▶ SOURCE TEXT
The device can optionally include a plurality of plenums disposed side by side to each other, for example parallel to each other, and each having a first side wall and an opposite second side wall. Each side wall can be provided with a nozzle, for example a linear nozzle of any of the type disclosed herein. Each side wall can have any of the configurations disclosed herein. The plurality of plenum can be spaced apart, but sufficiently close to each adjacent plenum, to provide a substantially uniform area of pressurized fluid to the product or surface carrying the product.

An embodiment of the device of the invention, which can optionally be referred to as a cooling device, is illustrated in FIGS. 1-9. It is appreciated that numerous other embodiments can be provided, including any portions of the illustrated embodiment, any portion of the device disclosed herein, any combination of the foregoing or more, and the invention is broad enough to cover all such other embodiments.

▶ DATA LISTING
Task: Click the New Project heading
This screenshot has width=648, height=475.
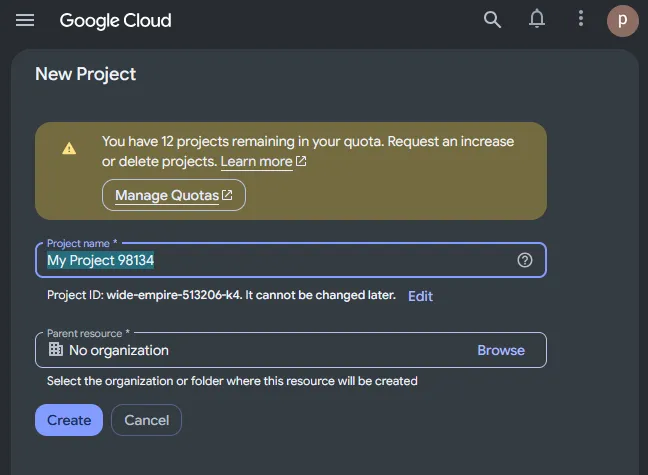Action: 86,74
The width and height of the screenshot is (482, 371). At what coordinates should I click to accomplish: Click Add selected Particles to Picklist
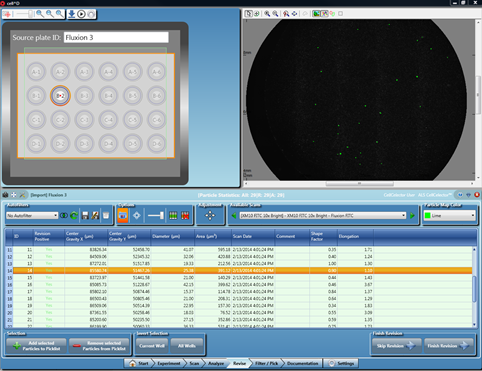[x=37, y=346]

▶ TASK DESCRIPTION
Copy the cooling device passage word for word, from "The device can" up to and including "carrying the product.".

▶ SOLUTION FOR THIS PROBLEM
The device can optionally include a plurality of plenums disposed side by side to each other, for example parallel to each other, and each having a first side wall and an opposite second side wall. Each side wall can be provided with a nozzle, for example a linear nozzle of any of the type disclosed herein. Each side wall can have any of the configurations disclosed herein. The plurality of plenum can be spaced apart, but sufficiently close to each adjacent plenum, to provide a substantially uniform area of pressurized fluid to the product or surface carrying the product.